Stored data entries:
== == ==

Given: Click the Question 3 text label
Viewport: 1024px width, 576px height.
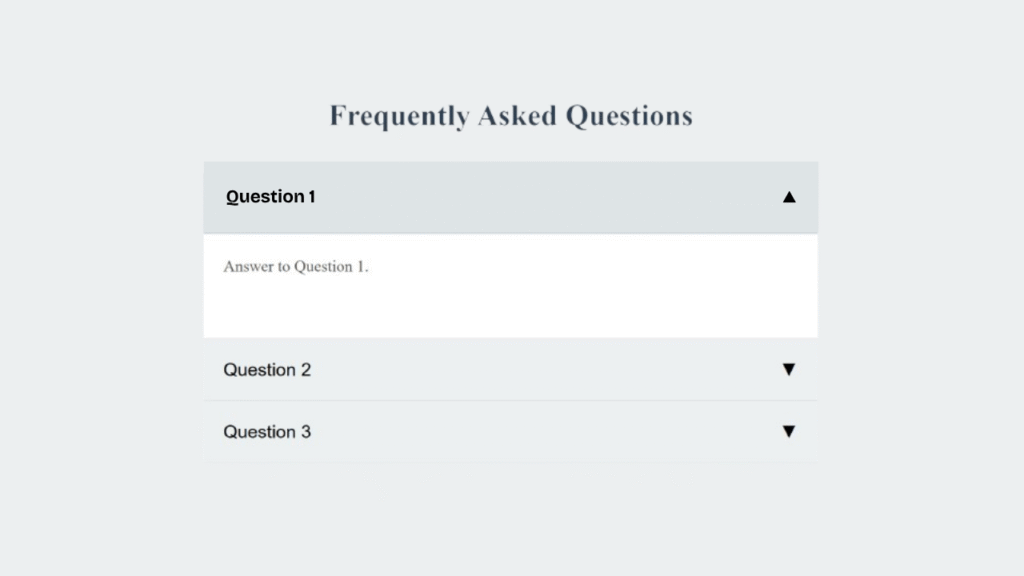Looking at the screenshot, I should coord(267,431).
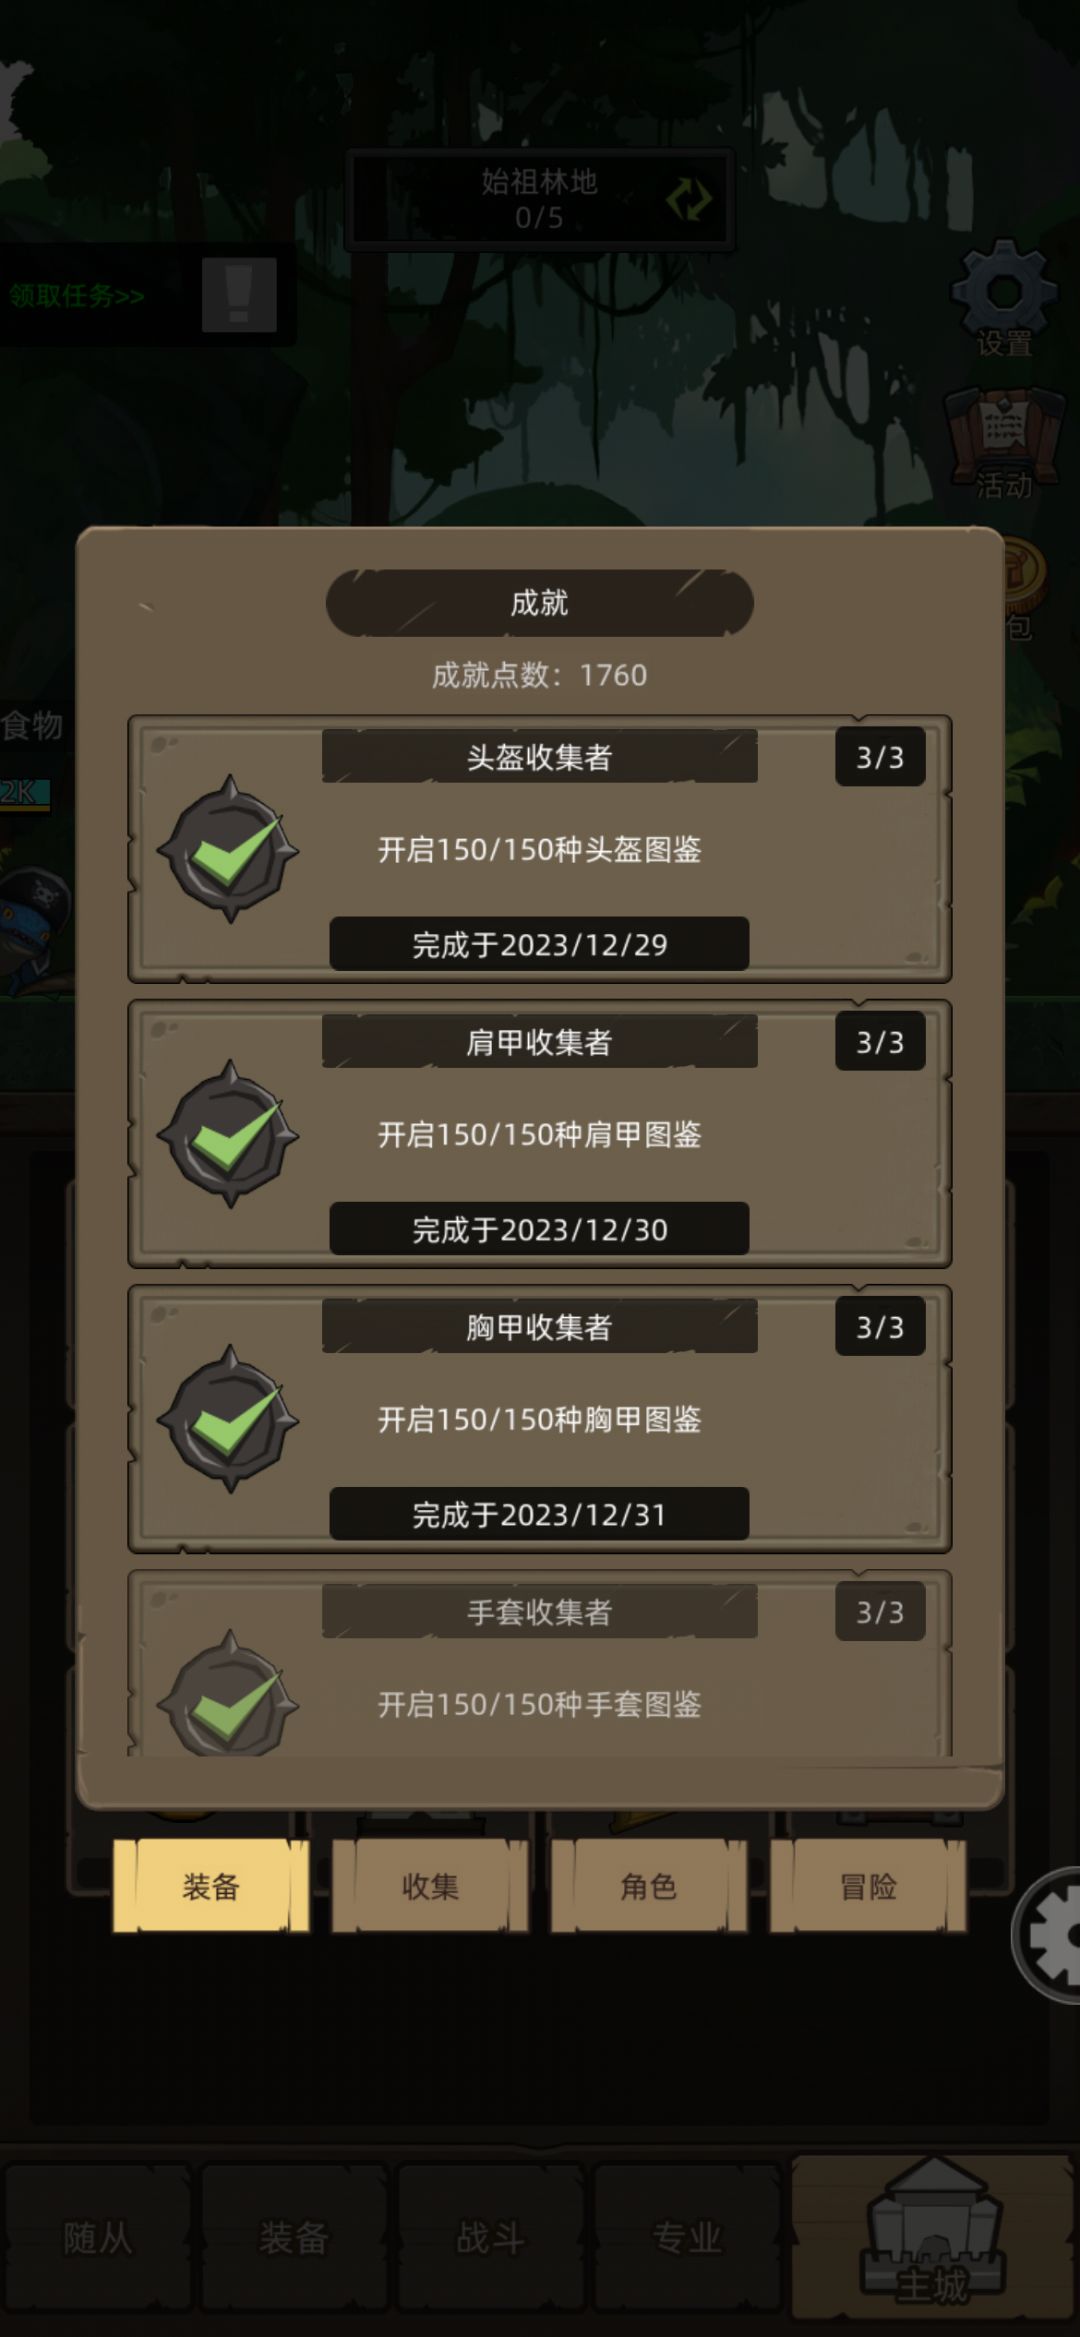Tap the green checkmark on 肩甲收集者
This screenshot has width=1080, height=2337.
(230, 1135)
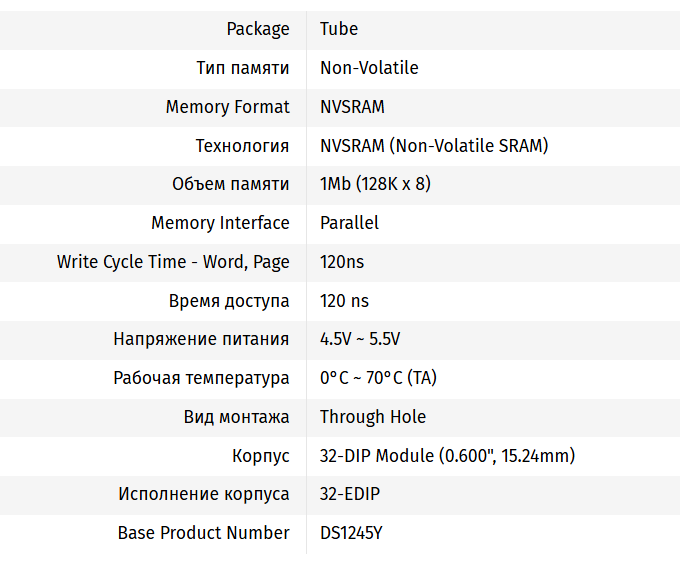Screen dimensions: 680x567
Task: Click Write Cycle Time - Word, Page label
Action: tap(173, 262)
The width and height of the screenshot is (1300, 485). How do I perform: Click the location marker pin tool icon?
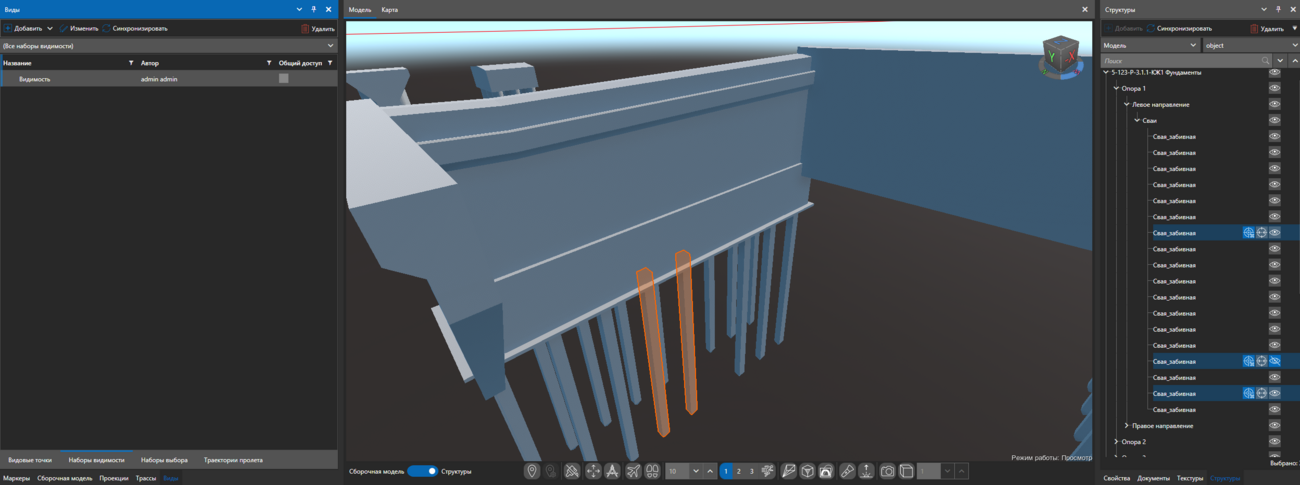tap(532, 471)
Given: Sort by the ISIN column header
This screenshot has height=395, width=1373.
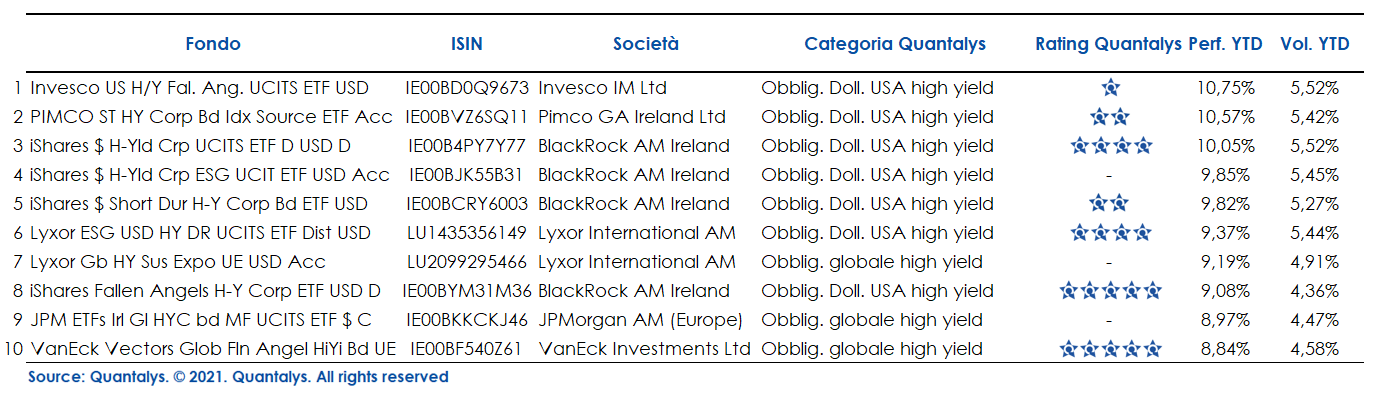Looking at the screenshot, I should [467, 44].
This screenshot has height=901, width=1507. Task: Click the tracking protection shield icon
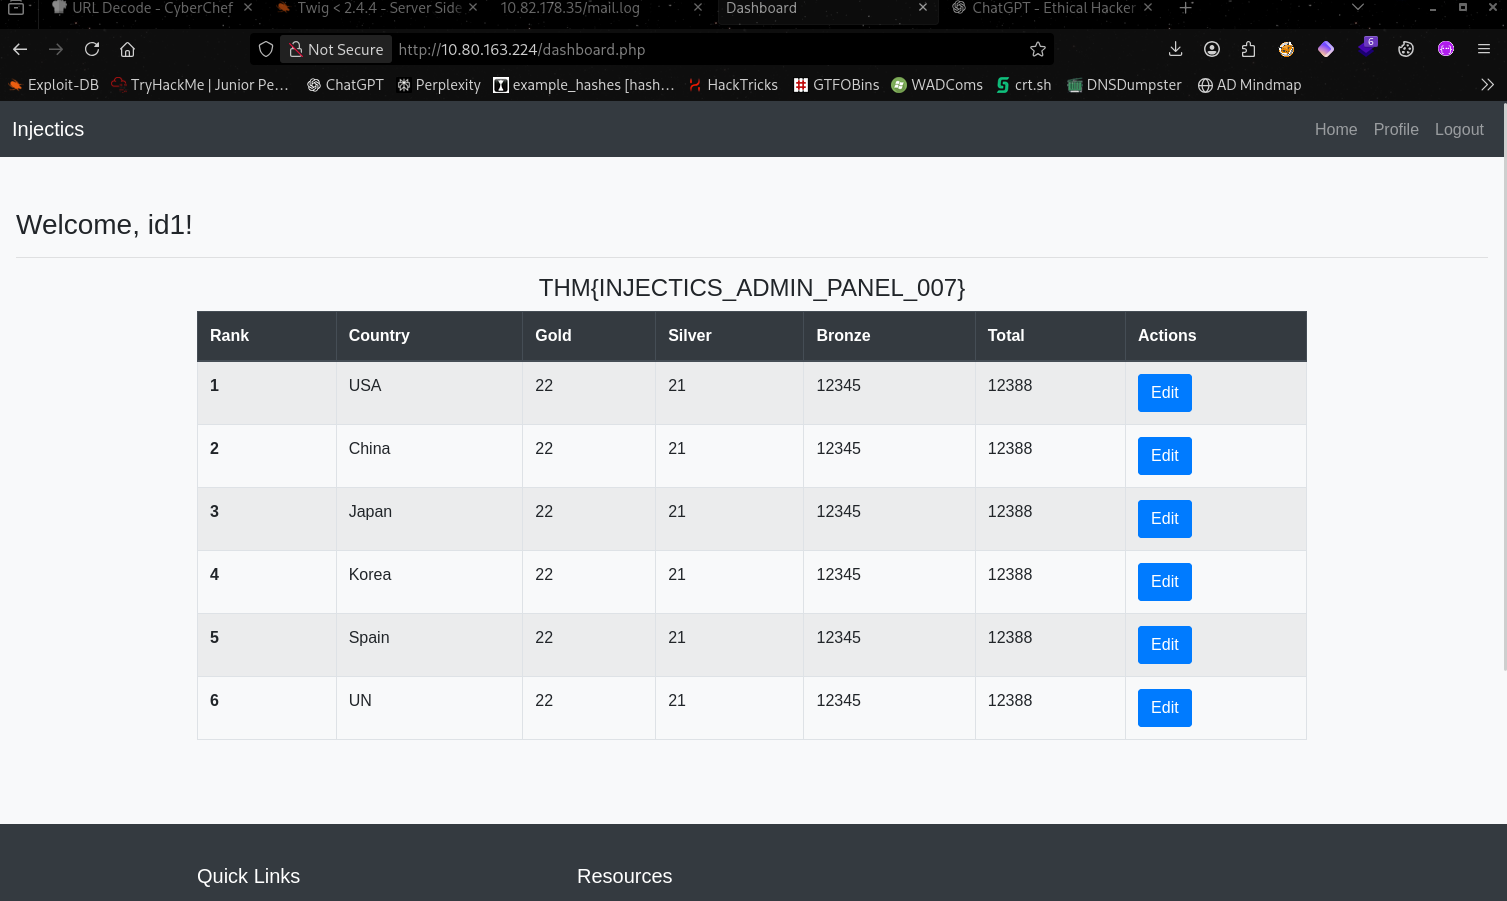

== == ==

**BRIEF:** The lines from the one containing "Given: Sort by the ISIN column header" through the last line of the records are what you should copy, word for word and nothing else, with pictures left out.

**RESPONSE TO THE TASK:**
Given: Sort by the ISIN column header
This screenshot has height=395, width=1373.
Looking at the screenshot, I should [467, 44].
This screenshot has height=901, width=1507. Task: Click the tracking protection shield icon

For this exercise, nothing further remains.